Failure to detect and resolve a quality problem that results in a recall costs the business about $10,000, at a minimum. Recalls are a manufacturer’s nightmare. Product recalls scream to the marketplace that the business created defective products and was imprudent in shipping them to its trusty customers. In short, those audiences may assume the manufacturer isn’t serious about quality. Recalls entail these costs: labor, machine overhead, distribution costs to the customers, distribution costs from the customer (returned product), and the intangible cost of market reputation.
Finally, you can’t even put a price on the ultimate cost: loss of life. This goes without saying.
If manufacturing budgets and operations are out of your scope and you’re more of an inventory control or distribution role player in your organization, here’s another perspective. Translate the 1-10-100-1,000-10,000 principle from dollars, for the sake of the manufacturer, into finished units, for the sake of the customer, and we can see why the cost of early-stage Quality is worth every penny.
This graphic represents the number of defective, and potentially dangerous products that could pass through each phase we’ve examined. Following the theory that detecting problems early in the quality process exponentially reduces impact by a factor of 10x, you can see how it’s possible to prevent mass quantities of bad product from entering the marketplace.
No matter how you slice it, the cost of poor quality is detrimental to the bottom line. But there are ways to swing the pendulum the other way. The cost of investing in an effective Quality Management Solution (QMS) to prevent poor quality, and instead, produce excellent quality, is just a fraction.

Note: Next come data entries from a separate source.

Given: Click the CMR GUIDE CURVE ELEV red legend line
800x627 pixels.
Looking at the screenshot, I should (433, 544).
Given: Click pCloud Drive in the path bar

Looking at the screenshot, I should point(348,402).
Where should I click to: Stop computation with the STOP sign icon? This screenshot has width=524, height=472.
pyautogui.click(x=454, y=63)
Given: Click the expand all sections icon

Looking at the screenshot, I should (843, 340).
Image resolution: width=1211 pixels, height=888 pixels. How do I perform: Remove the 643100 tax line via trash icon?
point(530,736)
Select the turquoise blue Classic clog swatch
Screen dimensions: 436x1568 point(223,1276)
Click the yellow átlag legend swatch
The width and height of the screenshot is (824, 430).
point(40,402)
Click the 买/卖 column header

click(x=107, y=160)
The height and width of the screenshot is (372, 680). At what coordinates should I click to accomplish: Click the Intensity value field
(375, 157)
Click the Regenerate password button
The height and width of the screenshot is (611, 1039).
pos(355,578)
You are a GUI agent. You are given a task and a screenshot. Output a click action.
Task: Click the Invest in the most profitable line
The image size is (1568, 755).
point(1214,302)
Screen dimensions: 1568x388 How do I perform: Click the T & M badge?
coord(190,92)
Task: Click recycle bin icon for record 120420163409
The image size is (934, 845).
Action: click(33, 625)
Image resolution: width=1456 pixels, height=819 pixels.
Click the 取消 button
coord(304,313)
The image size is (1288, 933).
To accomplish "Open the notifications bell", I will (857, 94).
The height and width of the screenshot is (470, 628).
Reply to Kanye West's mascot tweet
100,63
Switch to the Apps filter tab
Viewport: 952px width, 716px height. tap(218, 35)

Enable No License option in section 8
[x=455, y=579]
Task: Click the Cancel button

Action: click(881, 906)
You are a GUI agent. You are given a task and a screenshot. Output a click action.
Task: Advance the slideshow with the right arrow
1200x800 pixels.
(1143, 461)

A truly effective, enterprise-wide quality management software solution will help maintain quality at each step of the manufacturing process: supplier quality, nonconformance management, CAPA management, complaint handling – and even support quality with related functions like documentation and SOP handling, employee training and certification, audits, and change control. Those capabilities will be enhanced through business intelligence tools so problems can be identified in advance by observing trends, and progress can be measured in real time.
With such support, the manufacturer can perform root cause analysis to deal with the real root cause of problems, thereby decreasing overhead and labor costs, and increasing productivity, process improvement, and ultimately, customer satisfaction.
In the long run, investing in a quality solution for the product lifecycle will generate immeasurable cost savings. Unlike the burdens of poor quality, uncovering the true cost of good quality is worth every cent!